# Couple of boxes to send to Toronto from England



## paulwphoto (May 17, 2010)

Hi there,

I have a couple of boxes to send around 30kg each to Toronto from hampshire in the uk.I have used DHL for a couple before and found the service brilliant but not cheap!

Can anyone recommend a cheaper alternative? Happy with them taking a while to arrive. I have looked over the forum and a lot of the posts are about larger shipments so any advice would be great.

Thanks in advance.


----------



## Johanna (Apr 13, 2009)

I hope you mean 2 boxes when you say a couple ;-)

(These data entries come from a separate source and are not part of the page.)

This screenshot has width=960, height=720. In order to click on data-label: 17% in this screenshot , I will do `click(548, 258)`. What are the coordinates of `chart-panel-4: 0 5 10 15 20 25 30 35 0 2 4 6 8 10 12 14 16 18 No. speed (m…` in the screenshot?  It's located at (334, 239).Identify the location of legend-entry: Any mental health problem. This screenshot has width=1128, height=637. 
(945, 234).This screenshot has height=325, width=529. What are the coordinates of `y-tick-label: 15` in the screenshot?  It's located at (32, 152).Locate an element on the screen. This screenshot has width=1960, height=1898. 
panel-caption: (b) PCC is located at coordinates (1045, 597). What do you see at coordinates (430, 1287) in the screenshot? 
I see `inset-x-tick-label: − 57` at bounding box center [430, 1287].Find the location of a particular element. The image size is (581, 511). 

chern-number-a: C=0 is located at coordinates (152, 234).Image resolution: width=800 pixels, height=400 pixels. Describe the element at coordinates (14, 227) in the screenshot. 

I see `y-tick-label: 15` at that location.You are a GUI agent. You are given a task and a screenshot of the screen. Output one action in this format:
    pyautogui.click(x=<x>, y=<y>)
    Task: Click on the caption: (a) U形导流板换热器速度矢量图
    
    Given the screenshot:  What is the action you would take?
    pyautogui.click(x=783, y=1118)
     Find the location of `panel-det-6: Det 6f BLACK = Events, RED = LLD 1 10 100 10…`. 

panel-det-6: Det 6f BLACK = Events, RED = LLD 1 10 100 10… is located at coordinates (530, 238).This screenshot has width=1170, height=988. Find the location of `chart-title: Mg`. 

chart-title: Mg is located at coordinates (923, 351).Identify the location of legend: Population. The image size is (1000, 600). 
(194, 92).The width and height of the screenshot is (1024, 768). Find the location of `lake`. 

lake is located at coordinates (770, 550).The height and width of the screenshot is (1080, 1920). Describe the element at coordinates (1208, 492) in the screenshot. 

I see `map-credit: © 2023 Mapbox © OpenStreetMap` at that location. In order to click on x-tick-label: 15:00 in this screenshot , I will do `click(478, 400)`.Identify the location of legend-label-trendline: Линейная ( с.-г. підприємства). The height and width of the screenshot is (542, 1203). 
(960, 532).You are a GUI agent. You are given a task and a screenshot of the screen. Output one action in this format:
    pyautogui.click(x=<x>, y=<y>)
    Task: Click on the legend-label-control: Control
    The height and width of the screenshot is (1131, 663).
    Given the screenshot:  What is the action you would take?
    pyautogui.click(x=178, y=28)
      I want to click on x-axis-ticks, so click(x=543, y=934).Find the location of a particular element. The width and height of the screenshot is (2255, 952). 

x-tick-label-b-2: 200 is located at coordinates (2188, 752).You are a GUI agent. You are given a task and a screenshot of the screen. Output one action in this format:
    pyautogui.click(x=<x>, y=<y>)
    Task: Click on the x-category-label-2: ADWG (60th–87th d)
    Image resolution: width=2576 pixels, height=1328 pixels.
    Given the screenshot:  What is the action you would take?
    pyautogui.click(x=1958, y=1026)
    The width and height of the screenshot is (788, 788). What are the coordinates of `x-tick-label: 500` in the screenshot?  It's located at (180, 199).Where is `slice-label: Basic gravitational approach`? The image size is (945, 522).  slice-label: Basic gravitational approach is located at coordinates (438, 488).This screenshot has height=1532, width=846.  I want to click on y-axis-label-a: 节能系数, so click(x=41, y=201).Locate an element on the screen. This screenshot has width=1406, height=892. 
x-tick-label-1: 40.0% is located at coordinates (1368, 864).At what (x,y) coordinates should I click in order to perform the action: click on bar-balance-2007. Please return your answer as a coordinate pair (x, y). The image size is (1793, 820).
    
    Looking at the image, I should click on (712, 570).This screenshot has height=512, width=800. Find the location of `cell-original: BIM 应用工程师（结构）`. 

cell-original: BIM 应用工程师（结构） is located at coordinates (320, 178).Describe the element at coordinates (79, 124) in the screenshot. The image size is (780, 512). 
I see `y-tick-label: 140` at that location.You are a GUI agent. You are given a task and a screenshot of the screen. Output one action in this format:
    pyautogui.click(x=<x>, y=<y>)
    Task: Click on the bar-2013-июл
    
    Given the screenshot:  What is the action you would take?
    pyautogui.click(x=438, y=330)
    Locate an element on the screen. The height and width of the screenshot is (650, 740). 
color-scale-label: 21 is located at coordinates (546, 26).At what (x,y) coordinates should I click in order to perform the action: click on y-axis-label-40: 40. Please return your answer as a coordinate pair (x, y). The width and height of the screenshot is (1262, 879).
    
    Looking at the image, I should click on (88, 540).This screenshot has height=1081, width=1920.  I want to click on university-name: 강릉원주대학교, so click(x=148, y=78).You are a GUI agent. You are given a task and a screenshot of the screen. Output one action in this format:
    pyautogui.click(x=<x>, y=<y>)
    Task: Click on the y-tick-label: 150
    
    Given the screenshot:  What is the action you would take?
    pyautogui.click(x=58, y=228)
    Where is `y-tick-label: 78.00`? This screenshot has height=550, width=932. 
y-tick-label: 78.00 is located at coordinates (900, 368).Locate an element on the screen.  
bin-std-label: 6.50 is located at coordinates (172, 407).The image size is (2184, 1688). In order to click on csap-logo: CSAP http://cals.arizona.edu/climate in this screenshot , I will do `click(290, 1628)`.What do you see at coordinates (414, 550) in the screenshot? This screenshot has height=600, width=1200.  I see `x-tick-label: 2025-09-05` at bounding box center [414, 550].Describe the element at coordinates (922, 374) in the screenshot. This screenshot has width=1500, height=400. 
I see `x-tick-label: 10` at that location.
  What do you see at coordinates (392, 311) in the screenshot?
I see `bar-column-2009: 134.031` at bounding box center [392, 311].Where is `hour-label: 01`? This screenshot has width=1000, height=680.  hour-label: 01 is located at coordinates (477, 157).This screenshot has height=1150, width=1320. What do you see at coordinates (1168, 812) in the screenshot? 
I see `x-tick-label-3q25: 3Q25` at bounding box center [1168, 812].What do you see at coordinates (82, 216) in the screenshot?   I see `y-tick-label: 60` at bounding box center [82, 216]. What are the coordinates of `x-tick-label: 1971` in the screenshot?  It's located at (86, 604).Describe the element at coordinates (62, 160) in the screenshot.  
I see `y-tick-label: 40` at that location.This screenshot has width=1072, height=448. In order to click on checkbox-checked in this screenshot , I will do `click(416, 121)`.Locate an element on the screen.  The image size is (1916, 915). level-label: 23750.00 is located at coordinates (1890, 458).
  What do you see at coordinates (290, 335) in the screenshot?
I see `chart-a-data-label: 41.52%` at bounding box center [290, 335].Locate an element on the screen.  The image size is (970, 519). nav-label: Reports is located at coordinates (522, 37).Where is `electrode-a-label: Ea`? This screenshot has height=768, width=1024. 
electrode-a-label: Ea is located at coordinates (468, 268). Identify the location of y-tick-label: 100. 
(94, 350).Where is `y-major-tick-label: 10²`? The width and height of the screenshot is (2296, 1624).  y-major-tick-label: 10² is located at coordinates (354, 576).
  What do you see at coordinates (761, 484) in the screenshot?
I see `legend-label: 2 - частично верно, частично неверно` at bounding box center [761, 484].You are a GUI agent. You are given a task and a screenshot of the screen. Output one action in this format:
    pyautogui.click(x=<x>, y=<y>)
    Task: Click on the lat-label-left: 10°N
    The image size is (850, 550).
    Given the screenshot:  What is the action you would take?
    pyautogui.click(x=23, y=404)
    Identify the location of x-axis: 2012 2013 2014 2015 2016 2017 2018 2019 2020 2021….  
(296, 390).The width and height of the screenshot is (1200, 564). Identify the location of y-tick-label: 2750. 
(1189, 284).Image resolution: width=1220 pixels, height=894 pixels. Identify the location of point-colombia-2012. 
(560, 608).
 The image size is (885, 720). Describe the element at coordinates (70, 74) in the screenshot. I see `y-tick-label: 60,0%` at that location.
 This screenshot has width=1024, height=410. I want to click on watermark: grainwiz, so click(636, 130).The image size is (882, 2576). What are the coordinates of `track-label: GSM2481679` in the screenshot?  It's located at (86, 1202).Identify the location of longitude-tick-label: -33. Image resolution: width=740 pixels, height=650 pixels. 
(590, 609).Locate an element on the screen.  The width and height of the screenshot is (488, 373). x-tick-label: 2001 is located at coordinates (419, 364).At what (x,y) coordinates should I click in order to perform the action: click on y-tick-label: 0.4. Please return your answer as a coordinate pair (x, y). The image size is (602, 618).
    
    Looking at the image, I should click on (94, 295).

What about excess baggage?

Or is that way too expensive?


----------



## paulwphoto (May 17, 2010)

Just 2 boxes, no couples!  flying air transit and they charge around 10/15 uk pounds per kg so expensive as you are only allowed one bag plus 5kg hand luggage. Thanks.


----------



## Johanna (Apr 13, 2009)

paulwphoto said:


> Just 2 boxes, no couples!  flying air transit and they charge around 10/15 uk pounds per kg so expensive as you are only allowed one bag plus 5kg hand luggage. Thanks.


Excess baggage usually travels without you?
I will supply you with one website, there are plenty!

Discount Excess Baggage Worldwide - Unaccompanied Baggage Perth WA


----------



## paulwphoto (May 17, 2010)

Not heard of this before, thanks for the reply!


----------